Cyber Incident Victim: Medical College of Wisconsin
Date:
May 2023
Location:
United States of America
Summary
The Medical College of Wisconsin experienced a data breach involving unauthorized access to its third-party MOVEit Transfer solution, which was exploited through a vulnerability in the software. The incident resulted in the potential exfiltration of personal information stored on the affected server, though the organization confirmed no compromise of its broader network. Upon notification of the vulnerability, the institution engaged third-party professionals to investigate and remediate the issue, later determining that specific files had been accessed. Impacted individuals were offered complimentary credit monitoring services, though no identity or financial fraud linked to the breach had been reported at the time of disclosure.
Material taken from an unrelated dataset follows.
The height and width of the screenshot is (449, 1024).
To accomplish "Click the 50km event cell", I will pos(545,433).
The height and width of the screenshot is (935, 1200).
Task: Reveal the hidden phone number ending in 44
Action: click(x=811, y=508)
| CIA Posture | Motives | Tactics, Techniques & Procedures |
|---|---|---|
| Available to members | 2 motives | 1 technique |
| Threat Actors | Type | Location |
|---|---|---|
| 0 actors | Available to members | Available to members |
Description
On May 31, 2023, the Medical College of Wisconsin (MCW) was notified by a third-party vendor regarding a security vulnerability in the MOVEit Transfer solution utilized by the institution. This vulnerability had been actively exploited by unauthorized actors to access data stored on MCW’s MOVEit server. MCW confirmed the MOVEit software vendor had acknowledged the vulnerability and released patches to remediate the exploit. The college immediately initiated mitigation efforts, including engaging third-party professionals to investigate the incident and assess the scope of potential data compromise. MCW’s broader network security remained uncompromised during the incident. On September 21, 2023, the investigation revealed that certain files containing personal information were potentially exfiltrated from the MOVEit server by an unauthorized party on May 27, 2023. The accessed data included variable personally identifiable information (PII), though specific data elements or volumes were not disclosed in the notification.
MCW confirmed no direct evidence of identity fraud or financial fraud stemming from the incident as of the notification date. In response, the institution offered affected individuals a complimentary ##-month membership of Experian IdentityWorks credit monitoring, identity restoration services, and $1 million identity theft insurance. The college established a dedicated toll-free response line to address inquiries and provided detailed guidance on fraud alerts, security freezes, credit report monitoring, and medical information protection measures. MCW reiterated its commitment to evaluating third-party vendor relationships and enhancing internal security controls to prevent future incidents. Notification letters were dispatched on November 14, 2023, outlining remediation steps and regulatory resources for residents of specific states including Iowa, Maryland, New York, North Carolina, Oregon, and Washington D.C. The institution emphasized ongoing vigilance through periodic credit report reviews and collaboration with law enforcement or the Federal Trade Commission if suspicious activity occurred.